JOB =
Rewrite the lines starting at the line containing "Increase the Rows" and ending after the line containing "coord(56,764)", replacing "icon" with "button" and changing nothing else. Output only those lines.

────────────────

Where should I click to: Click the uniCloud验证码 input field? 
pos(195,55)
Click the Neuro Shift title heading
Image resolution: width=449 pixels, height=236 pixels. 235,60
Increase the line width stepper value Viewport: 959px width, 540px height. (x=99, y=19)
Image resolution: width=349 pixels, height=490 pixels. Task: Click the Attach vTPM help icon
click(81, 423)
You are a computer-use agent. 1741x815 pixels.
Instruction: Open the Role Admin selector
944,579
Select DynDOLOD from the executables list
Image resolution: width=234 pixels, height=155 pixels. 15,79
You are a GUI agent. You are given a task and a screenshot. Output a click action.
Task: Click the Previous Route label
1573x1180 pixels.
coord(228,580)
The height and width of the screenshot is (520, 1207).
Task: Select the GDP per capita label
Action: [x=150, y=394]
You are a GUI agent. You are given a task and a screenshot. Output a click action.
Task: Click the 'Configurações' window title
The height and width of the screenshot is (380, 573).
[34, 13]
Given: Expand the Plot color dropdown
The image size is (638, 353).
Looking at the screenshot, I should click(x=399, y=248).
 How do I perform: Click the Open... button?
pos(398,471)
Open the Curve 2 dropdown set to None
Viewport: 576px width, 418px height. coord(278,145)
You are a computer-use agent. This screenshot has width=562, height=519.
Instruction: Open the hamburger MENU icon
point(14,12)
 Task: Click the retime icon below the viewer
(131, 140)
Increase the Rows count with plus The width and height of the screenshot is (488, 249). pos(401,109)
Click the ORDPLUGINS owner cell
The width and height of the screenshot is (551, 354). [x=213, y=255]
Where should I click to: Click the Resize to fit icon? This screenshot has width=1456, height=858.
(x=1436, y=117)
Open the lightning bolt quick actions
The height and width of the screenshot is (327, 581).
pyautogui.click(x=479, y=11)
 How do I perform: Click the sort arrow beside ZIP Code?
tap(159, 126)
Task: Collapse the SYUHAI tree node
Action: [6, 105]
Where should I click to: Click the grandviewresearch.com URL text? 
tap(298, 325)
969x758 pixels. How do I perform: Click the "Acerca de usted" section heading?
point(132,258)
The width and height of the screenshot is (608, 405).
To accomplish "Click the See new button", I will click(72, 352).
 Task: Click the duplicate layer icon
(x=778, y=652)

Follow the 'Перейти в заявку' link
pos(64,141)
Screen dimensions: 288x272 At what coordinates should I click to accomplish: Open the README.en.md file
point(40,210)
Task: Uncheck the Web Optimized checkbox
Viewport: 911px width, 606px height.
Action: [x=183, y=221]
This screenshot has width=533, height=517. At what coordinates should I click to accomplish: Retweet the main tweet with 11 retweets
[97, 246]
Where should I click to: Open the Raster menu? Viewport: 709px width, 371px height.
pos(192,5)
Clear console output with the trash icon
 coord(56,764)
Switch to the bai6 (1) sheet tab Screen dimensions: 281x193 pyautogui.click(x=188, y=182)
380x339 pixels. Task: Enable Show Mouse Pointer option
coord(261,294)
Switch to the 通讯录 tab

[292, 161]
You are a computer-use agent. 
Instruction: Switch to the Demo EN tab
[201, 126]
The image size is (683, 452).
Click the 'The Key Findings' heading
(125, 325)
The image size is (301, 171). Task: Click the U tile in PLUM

────────────────

SOLUTION TO THIS EXERCISE =
Increase the Rows count with plus The width and height of the screenshot is (488, 249). pos(401,109)
Click the ORDPLUGINS owner cell
The width and height of the screenshot is (551, 354). [x=213, y=255]
Where should I click to: Click the Resize to fit button? This screenshot has width=1456, height=858.
(x=1436, y=117)
Open the lightning bolt quick actions
The height and width of the screenshot is (327, 581).
pyautogui.click(x=479, y=11)
 How do I perform: Click the sort arrow beside ZIP Code?
tap(159, 126)
Task: Collapse the SYUHAI tree node
Action: [6, 105]
Where should I click to: Click the grandviewresearch.com URL text? 
tap(298, 325)
969x758 pixels. How do I perform: Click the "Acerca de usted" section heading?
point(132,258)
The width and height of the screenshot is (608, 405).
To accomplish "Click the See new button", I will click(72, 352).
 Task: Click the duplicate layer button
(x=778, y=652)

Follow the 'Перейти в заявку' link
pos(64,141)
Screen dimensions: 288x272 At what coordinates should I click to accomplish: Open the README.en.md file
point(40,210)
Task: Uncheck the Web Optimized checkbox
Viewport: 911px width, 606px height.
Action: [x=183, y=221]
This screenshot has width=533, height=517. At what coordinates should I click to accomplish: Retweet the main tweet with 11 retweets
[97, 246]
Where should I click to: Open the Raster menu? Viewport: 709px width, 371px height.
pos(192,5)
Clear console output with the trash button
 coord(56,764)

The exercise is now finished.